[Stored data entries]
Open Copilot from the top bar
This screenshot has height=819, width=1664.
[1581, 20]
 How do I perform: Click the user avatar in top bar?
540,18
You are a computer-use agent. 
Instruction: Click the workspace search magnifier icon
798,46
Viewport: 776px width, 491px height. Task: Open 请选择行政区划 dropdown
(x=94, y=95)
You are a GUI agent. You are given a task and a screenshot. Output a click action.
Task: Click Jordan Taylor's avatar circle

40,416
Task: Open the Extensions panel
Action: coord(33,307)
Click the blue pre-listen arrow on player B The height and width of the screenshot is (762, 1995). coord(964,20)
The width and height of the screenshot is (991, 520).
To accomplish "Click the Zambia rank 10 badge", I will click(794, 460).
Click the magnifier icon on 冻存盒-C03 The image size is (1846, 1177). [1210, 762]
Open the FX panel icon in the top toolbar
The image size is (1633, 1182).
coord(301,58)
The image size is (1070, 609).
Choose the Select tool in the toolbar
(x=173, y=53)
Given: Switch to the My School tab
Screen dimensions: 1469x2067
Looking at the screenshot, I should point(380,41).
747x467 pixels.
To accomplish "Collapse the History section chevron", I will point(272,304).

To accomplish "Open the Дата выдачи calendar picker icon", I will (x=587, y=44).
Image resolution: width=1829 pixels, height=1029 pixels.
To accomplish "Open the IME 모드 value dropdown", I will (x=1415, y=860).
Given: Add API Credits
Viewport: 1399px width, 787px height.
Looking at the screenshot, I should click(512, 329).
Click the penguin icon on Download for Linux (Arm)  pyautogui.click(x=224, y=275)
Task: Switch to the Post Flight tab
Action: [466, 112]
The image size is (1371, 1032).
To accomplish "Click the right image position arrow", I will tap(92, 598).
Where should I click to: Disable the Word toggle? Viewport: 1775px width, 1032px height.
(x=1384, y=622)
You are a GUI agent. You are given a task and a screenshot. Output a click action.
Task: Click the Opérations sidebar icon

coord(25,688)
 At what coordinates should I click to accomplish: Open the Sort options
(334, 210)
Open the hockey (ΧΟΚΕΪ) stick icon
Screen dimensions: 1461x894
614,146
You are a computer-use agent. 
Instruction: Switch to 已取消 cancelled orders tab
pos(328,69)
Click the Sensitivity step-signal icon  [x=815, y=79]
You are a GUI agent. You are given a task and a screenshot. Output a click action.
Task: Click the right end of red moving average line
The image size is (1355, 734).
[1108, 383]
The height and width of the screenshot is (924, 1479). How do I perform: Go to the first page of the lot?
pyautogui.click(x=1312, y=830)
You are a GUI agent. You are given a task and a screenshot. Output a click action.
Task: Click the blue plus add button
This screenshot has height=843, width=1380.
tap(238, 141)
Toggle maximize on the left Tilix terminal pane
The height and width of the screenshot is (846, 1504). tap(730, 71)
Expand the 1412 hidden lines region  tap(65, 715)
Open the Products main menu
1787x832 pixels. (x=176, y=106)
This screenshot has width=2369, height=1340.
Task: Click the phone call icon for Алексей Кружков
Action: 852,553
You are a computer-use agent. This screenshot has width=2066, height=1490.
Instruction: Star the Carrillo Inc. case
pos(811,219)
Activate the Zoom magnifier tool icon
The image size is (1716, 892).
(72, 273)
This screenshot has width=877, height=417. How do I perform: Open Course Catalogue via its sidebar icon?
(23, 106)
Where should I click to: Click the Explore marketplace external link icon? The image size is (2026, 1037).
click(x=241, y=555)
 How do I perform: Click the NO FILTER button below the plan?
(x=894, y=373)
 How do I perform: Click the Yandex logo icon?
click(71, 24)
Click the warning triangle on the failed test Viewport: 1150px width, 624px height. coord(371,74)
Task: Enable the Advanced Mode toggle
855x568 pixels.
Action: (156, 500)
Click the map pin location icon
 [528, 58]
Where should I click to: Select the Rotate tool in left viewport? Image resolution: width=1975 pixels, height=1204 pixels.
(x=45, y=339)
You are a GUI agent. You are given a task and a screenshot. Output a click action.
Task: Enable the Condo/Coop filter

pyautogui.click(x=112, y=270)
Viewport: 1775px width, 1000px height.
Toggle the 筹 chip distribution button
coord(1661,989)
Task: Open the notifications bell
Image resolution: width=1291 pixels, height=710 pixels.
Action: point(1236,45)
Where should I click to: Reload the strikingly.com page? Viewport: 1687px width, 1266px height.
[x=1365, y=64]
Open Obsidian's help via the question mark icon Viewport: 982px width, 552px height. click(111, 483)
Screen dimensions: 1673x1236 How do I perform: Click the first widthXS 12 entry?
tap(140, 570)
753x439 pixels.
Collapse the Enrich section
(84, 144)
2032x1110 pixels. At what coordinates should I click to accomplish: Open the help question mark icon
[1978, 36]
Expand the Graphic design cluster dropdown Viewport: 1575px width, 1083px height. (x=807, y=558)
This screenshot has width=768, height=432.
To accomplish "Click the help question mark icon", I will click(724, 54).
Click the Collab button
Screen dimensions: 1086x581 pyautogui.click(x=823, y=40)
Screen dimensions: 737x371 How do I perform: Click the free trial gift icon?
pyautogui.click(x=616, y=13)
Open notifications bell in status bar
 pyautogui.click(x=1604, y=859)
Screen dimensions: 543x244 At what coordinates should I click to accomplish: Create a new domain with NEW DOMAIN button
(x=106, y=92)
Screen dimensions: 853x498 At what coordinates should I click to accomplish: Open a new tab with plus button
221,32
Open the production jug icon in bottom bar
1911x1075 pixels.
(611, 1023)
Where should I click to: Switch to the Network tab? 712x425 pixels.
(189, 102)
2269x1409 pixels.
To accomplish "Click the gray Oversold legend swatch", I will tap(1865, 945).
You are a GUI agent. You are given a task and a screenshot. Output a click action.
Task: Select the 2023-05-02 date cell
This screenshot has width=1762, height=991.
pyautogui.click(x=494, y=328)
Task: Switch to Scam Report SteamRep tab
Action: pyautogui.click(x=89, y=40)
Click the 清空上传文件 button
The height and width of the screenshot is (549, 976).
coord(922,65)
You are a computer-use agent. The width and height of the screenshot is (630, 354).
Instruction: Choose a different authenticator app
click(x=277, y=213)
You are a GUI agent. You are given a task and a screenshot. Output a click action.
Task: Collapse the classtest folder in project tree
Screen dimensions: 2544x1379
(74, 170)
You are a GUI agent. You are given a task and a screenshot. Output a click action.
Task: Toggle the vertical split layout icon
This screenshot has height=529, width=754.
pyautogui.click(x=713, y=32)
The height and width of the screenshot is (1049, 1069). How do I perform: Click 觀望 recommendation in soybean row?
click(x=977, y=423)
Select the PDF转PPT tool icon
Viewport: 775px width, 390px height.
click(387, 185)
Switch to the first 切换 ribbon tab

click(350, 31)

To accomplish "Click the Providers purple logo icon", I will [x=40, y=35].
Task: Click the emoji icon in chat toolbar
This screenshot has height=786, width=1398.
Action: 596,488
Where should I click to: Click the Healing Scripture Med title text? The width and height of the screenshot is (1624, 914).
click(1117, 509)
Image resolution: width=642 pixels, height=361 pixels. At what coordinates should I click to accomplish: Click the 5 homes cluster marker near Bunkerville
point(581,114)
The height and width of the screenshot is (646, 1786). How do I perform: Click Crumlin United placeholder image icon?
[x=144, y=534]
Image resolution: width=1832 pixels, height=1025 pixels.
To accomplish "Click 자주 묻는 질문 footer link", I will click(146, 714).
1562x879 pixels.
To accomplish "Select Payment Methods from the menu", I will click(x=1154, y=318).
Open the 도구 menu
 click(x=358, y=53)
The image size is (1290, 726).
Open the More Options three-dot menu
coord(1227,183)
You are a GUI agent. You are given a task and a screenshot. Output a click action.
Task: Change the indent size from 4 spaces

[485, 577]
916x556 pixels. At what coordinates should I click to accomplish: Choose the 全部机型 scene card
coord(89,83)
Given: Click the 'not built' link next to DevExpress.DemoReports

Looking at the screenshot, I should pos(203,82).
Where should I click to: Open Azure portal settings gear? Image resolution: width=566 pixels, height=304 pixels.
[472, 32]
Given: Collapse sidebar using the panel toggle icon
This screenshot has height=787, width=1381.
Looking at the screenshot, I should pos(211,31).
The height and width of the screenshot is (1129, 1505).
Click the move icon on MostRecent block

WORK TASK. Only the lines from the beginning of the entries through the line bearing "The width and height of the screenshot is (991, 520)." should be returned, each exactly as written.

WRITTEN SOLUTION.
Open Copilot from the top bar
This screenshot has height=819, width=1664.
[1581, 20]
 How do I perform: Click the user avatar in top bar?
540,18
You are a computer-use agent. 
Instruction: Click the workspace search magnifier icon
798,46
Viewport: 776px width, 491px height. Task: Open 请选择行政区划 dropdown
(x=94, y=95)
You are a GUI agent. You are given a task and a screenshot. Output a click action.
Task: Click Jordan Taylor's avatar circle

40,416
Task: Open the Extensions panel
Action: coord(33,307)
Click the blue pre-listen arrow on player B The height and width of the screenshot is (762, 1995). coord(964,20)
The width and height of the screenshot is (991, 520).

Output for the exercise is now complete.